Is it safe to open a file several times at once in Python?

Ryan Haining picture Ryan Haining · Jan 24, 2013 · Viewed 12.5k times · Source

I seem to recall cases in lower level languages that opening a file more than once in a program could result in a shared seek pointer. By messing around in Python a bit, this doesn't seem to be happening for me:

$ cat file.txt
first line!
second
third
fourth
and fifth
>>> f1 = open('file.txt')
>>> f2 = open('file.txt')
>>> f1.readline()
'first line!\n'
>>> f2.read()
'first line!\nsecond\nthird\nfourth\nand fifth\n'
>>> f1.readline()
'second\n'
>>> f2.read()
''
>>> f2.seek(0)
>>> f1.readline()
'third\n'

Is this behavior known to be safe? I'm having a hard time finding a source saying that it's okay, and it would help a lot if I could depend on this.

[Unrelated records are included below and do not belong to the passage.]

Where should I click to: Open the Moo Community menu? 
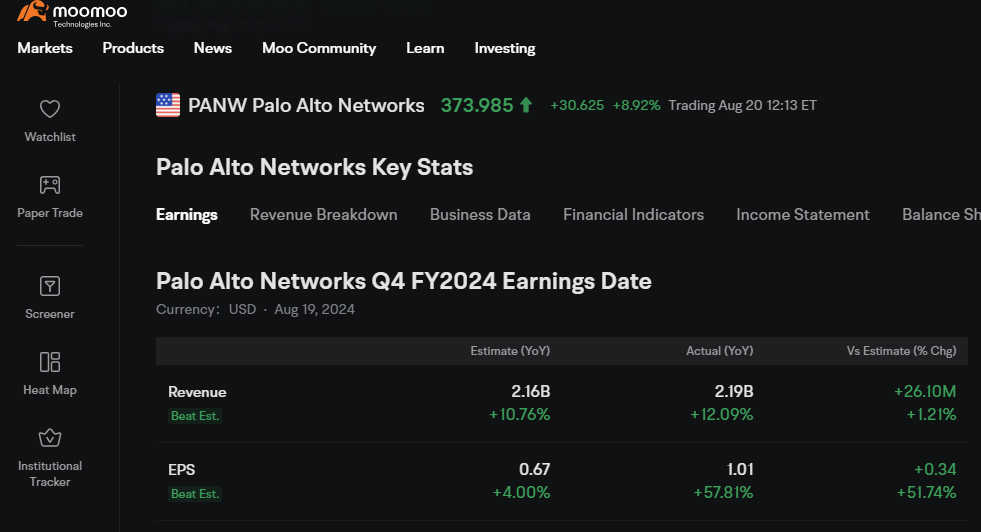[319, 48]
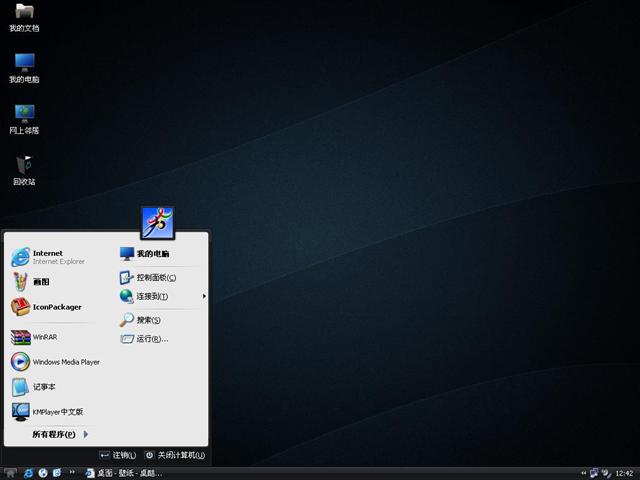Launch 画图 (Paint) from the Start menu
640x480 pixels.
(40, 282)
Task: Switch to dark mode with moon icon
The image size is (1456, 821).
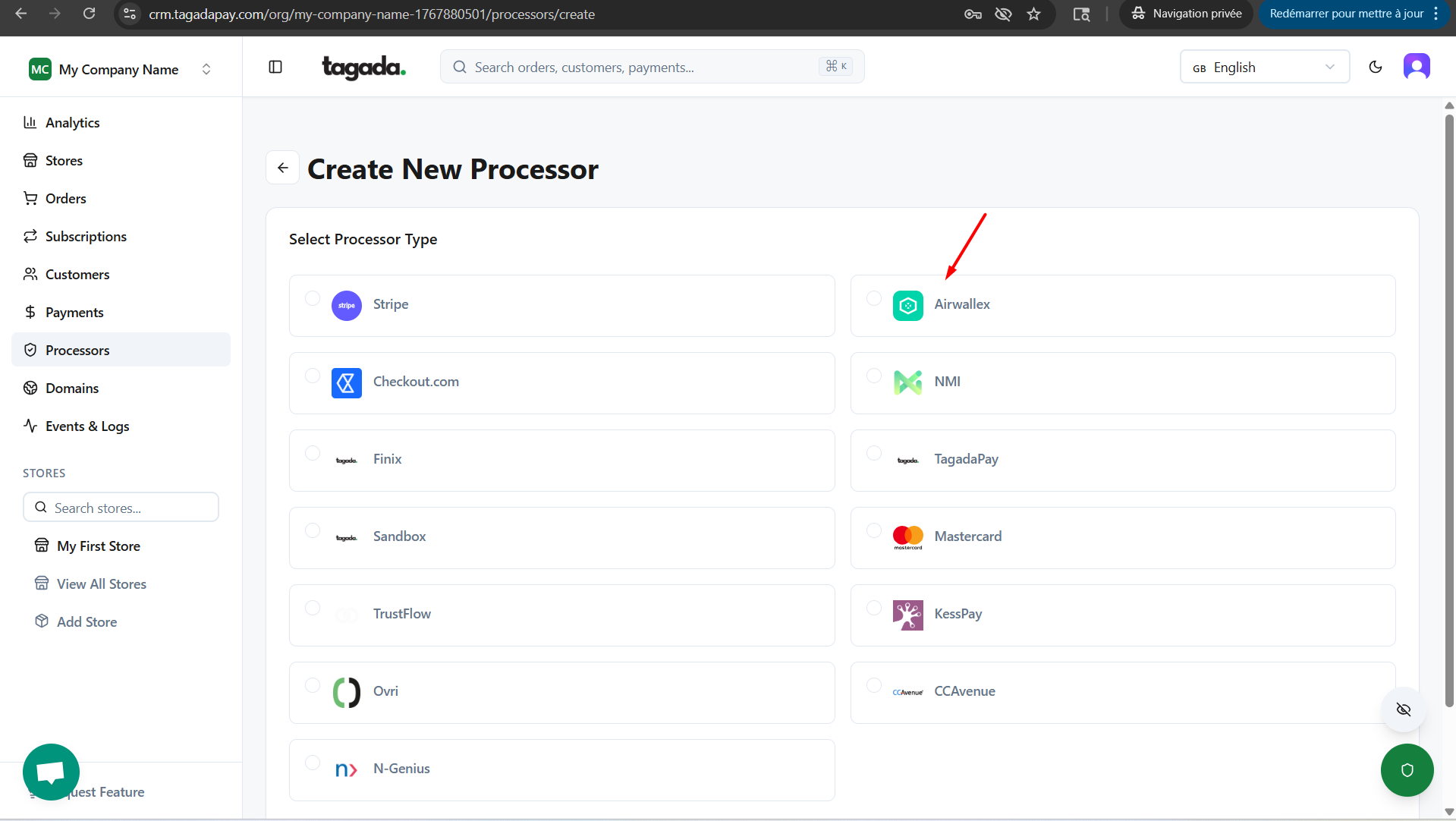Action: pyautogui.click(x=1375, y=67)
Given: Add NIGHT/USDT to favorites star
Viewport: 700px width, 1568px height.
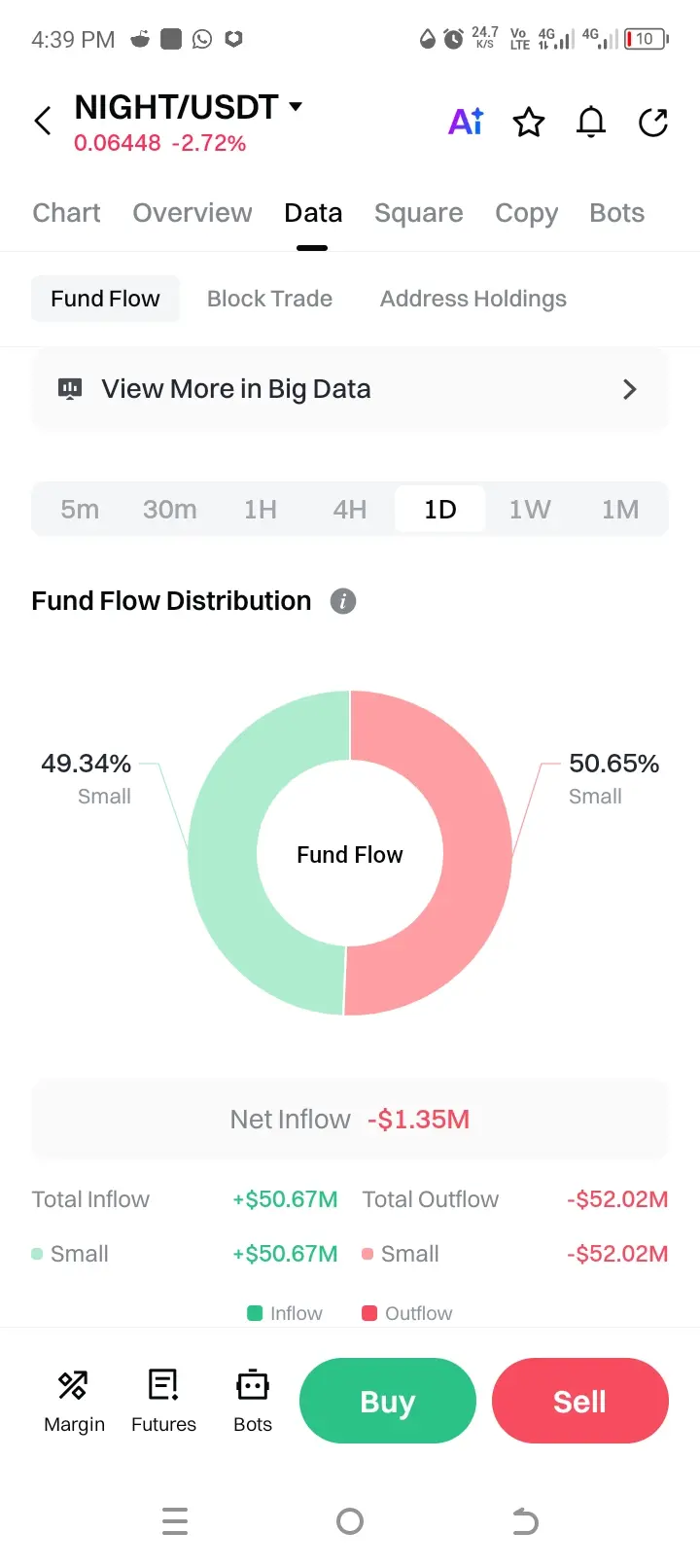Looking at the screenshot, I should [x=529, y=123].
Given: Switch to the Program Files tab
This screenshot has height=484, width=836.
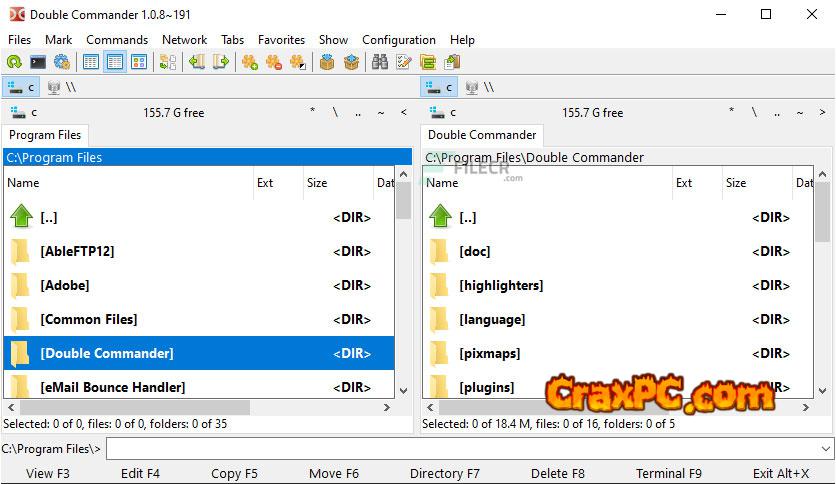Looking at the screenshot, I should pyautogui.click(x=45, y=135).
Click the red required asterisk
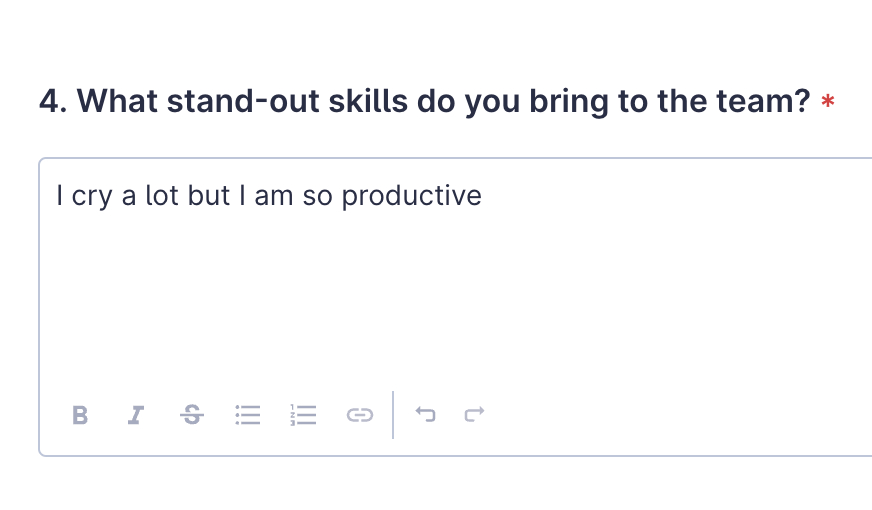 coord(827,103)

I'm not seeing the position as an attribute of the file object, otherwise I'd have more confidence in this. I know it could be kept internally in the iterator, but idk how .tell() would get to it in that case.

>>> dir(f1)
['__class__', '__delattr__', '__doc__', '__getattribute__', '__hash__',
 '__init__', '__iter__', '__new__', '__reduce__', '__reduce_ex__', '__repr__',
 '__setattr__', '__str__', 'close', 'closed', 'encoding', 'fileno', 'flush',
 'isatty', 'mode', 'name', 'newlines', 'next', 'read', 'readinto', 'readline',
 'readlines', 'seek', 'softspace', 'tell', 'truncate', 'write', 'writelines',
 'xreadlines']

UPDATE
On page 161 of The Python Essential Reference it states

The same file can be opened more than once in the same program (or in different programs). Each instance of the open file has its own file pointer that can be manipulated independently.

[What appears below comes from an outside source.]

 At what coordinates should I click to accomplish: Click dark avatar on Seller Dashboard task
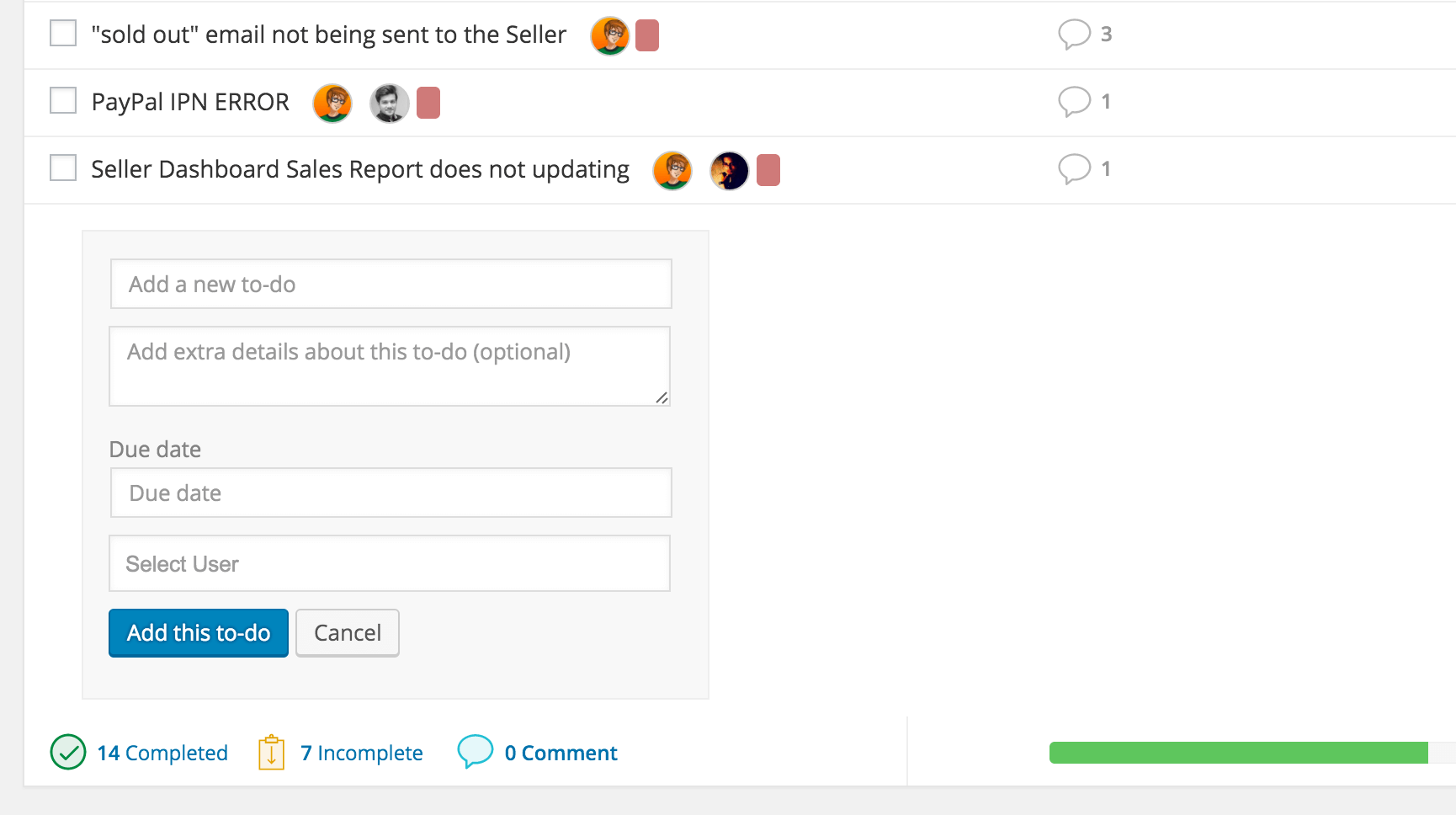(730, 171)
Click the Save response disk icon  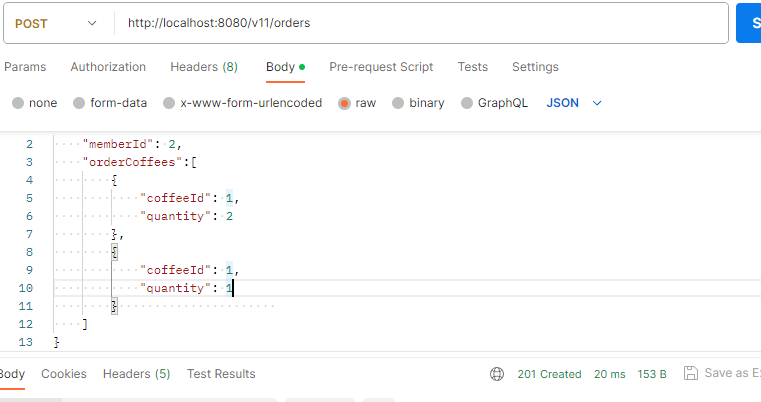[691, 373]
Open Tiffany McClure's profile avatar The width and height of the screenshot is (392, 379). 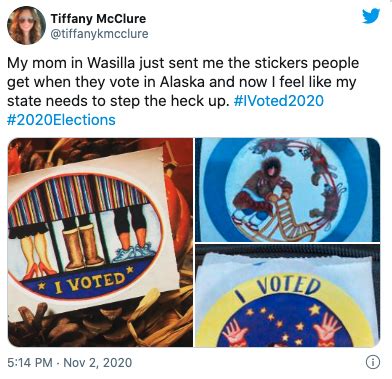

So it seems to in fact be safe, defined behavior

Answer

kindall picture kindall · Jan 24, 2013

On a modern OS (post-1969 for UNIX-like OSs, or post-2000 for Windows, and probably before that but I'm counting Win2K as the first "modern" Windows), each instance of an open file (file descriptor) has its own seek pointer. There is no magic in Python's file class that would cause instances to share state; file is a wrapper for an ordinary C file handle, which itself encapsulates an OS file descriptor, and the implementation of file.tell() and file.seek() call the corresponding C stdio functions. (For the messy details see CPython's fileobject.c.) There can be differences between the C library behavior and the underlying OS's behavior, but in this particular case that's not a factor.

If you're using IronPython or Jython, it's going to use the standard .Net or Java file object for its underlying implementation, which in turn is going to use the standard C library or OS implementation.

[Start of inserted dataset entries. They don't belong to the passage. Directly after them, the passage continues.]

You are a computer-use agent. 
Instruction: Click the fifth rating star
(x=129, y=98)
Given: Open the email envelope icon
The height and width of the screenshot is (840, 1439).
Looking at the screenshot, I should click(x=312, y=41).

So your approach is fine unless you are somehow running Python on some non-standard OS with bizarre I/O behavior.

You may get unexpected results when writing if you don't flush in a timely manner; data can hang out in memory for some time before it actually hits the disk and is available to the other file descriptors you've opened on the same file. As abarnert points out in a comment, that's problematic anyway, except in very simple cases.